Exercise goal: Print the complete set of entries exactly.

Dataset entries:
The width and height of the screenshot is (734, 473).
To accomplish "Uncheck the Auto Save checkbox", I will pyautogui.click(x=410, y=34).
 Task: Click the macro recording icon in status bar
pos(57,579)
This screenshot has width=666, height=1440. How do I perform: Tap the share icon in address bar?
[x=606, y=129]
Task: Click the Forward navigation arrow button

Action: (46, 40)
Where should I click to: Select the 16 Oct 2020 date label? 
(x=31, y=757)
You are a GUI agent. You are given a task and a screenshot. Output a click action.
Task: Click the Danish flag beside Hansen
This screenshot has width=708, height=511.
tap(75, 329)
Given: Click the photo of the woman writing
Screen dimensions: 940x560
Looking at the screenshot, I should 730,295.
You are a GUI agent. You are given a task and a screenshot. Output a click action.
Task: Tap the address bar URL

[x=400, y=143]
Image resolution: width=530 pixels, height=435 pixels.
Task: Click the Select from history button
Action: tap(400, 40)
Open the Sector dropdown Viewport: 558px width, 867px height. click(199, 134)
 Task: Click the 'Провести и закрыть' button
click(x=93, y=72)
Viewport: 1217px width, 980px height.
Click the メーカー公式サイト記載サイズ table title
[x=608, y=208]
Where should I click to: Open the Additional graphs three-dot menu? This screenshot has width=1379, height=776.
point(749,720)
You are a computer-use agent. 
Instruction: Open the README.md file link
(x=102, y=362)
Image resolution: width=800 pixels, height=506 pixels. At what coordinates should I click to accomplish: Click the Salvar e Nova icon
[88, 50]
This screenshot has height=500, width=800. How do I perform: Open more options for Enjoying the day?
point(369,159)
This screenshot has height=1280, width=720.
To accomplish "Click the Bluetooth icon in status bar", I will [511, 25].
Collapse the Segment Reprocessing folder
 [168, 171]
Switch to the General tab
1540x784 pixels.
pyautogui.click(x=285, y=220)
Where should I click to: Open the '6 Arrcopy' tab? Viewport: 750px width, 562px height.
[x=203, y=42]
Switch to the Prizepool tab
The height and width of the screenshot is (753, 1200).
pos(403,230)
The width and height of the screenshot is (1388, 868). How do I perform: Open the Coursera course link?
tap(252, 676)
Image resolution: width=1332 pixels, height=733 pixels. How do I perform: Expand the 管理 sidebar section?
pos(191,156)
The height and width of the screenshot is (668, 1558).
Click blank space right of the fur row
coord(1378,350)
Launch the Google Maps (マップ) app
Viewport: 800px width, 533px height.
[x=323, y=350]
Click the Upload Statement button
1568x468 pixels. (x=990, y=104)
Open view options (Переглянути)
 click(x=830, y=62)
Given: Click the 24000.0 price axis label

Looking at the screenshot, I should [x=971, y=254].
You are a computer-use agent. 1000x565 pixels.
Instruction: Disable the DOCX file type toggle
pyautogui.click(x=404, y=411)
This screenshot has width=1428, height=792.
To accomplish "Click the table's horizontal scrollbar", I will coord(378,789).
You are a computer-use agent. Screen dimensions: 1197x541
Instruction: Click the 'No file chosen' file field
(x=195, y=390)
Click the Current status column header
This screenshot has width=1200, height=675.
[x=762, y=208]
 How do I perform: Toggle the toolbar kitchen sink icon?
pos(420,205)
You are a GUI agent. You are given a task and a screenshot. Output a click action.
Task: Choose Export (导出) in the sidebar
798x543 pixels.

Task response:
The width and height of the screenshot is (734, 473).
To accomplish "Uncheck the Auto Save checkbox", I will pyautogui.click(x=410, y=34).
 Task: Click the macro recording icon in status bar
pos(57,579)
This screenshot has width=666, height=1440. How do I perform: Tap the share icon in address bar?
[x=606, y=129]
Task: Click the Forward navigation arrow button

Action: (46, 40)
Where should I click to: Select the 16 Oct 2020 date label? 
(x=31, y=757)
You are a GUI agent. You are given a task and a screenshot. Output a click action.
Task: Click the Danish flag beside Hansen
This screenshot has width=708, height=511.
tap(75, 329)
Given: Click the photo of the woman writing
Screen dimensions: 940x560
Looking at the screenshot, I should 730,295.
You are a GUI agent. You are given a task and a screenshot. Output a click action.
Task: Tap the address bar URL

[x=400, y=143]
Image resolution: width=530 pixels, height=435 pixels.
Task: Click the Select from history button
Action: tap(400, 40)
Open the Sector dropdown Viewport: 558px width, 867px height. click(199, 134)
 Task: Click the 'Провести и закрыть' button
click(x=93, y=72)
Viewport: 1217px width, 980px height.
Click the メーカー公式サイト記載サイズ table title
[x=608, y=208]
Where should I click to: Open the Additional graphs three-dot menu? This screenshot has width=1379, height=776.
point(749,720)
You are a computer-use agent. 
Instruction: Open the README.md file link
(x=102, y=362)
Image resolution: width=800 pixels, height=506 pixels. At what coordinates should I click to accomplish: Click the Salvar e Nova icon
[88, 50]
This screenshot has height=500, width=800. How do I perform: Open more options for Enjoying the day?
point(369,159)
This screenshot has height=1280, width=720.
To accomplish "Click the Bluetooth icon in status bar", I will [511, 25].
Collapse the Segment Reprocessing folder
 [168, 171]
Switch to the General tab
1540x784 pixels.
pyautogui.click(x=285, y=220)
Where should I click to: Open the '6 Arrcopy' tab? Viewport: 750px width, 562px height.
[x=203, y=42]
Switch to the Prizepool tab
The height and width of the screenshot is (753, 1200).
pos(403,230)
The width and height of the screenshot is (1388, 868). How do I perform: Open the Coursera course link?
tap(252, 676)
Image resolution: width=1332 pixels, height=733 pixels. How do I perform: Expand the 管理 sidebar section?
pos(191,156)
The height and width of the screenshot is (668, 1558).
Click blank space right of the fur row
coord(1378,350)
Launch the Google Maps (マップ) app
Viewport: 800px width, 533px height.
[x=323, y=350]
Click the Upload Statement button
1568x468 pixels. (x=990, y=104)
Open view options (Переглянути)
 click(x=830, y=62)
Given: Click the 24000.0 price axis label

Looking at the screenshot, I should [x=971, y=254].
You are a computer-use agent. 1000x565 pixels.
Instruction: Disable the DOCX file type toggle
pyautogui.click(x=404, y=411)
This screenshot has width=1428, height=792.
To accomplish "Click the table's horizontal scrollbar", I will coord(378,789).
You are a computer-use agent. Screen dimensions: 1197x541
Instruction: Click the 'No file chosen' file field
(x=195, y=390)
Click the Current status column header
This screenshot has width=1200, height=675.
[x=762, y=208]
 How do I perform: Toggle the toolbar kitchen sink icon?
pos(420,205)
You are a GUI agent. You are given a task and a screenshot. Output a click action.
Task: Choose Export (导出) in the sidebar
798x543 pixels.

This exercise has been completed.